Yes, it was Waldo. And sure enough, after much scanning, there he was, smiling among the crowd in this future world as he always does, looking surprised to be discovered.

Waldo, of course, is the star attraction of Where's Waldo, the series of children's books featuring our hero in red and white striped shirts and toques who spends his time hiding in crowds on large splash pages. One page he might be in Paris on Bastille Day. The next he's in Times Square. And after that, he's attending a coronation at Westminster Abbey. Then he's jetting off to ancient Egypt. Apparently he must have access to time machines and teleportation technology. You can find him in pages like these; yes, they can be enlarged to scale, and yes, he's there....


Each time, children look through the page, looking among a crowd of people for any sign of Waldo, who inevitably will turn up, smiling, seeming to be astonished at being found. Then he's off yet again to the next page to hide and wait for his reader to find him. It's ideal for kids of a certain age, perhaps not so much for adults, who only need one time to find Waldo on a page. Adults will remember. For kids of the right age, with their very selective memory, they'll forget where Waldo was, so each time coming back to the book will bring them the inevitable "there he is!" moment on each page.

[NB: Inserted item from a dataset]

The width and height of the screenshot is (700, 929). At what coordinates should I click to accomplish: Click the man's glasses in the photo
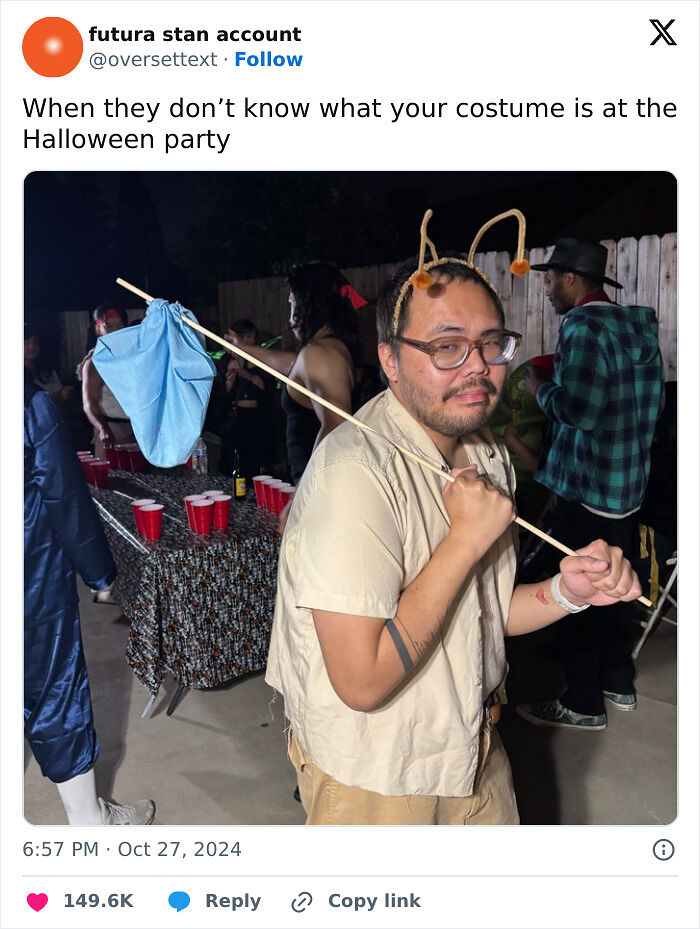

Yes, selective memory. It must be the same way their brains are wired that allows them to be able to recite all the vital stats of a dinosaur at a museum, while at the same time allowing for the following conversation to take place:

"What happened to your socks?"
"I don't know...."
"I just gave them to you five minutes ago."
"You did?"
"Yes, I told you to put them on."
"Oh. I forgot."

I assume that bit of dialogue sounds familiar to the parents among my readers?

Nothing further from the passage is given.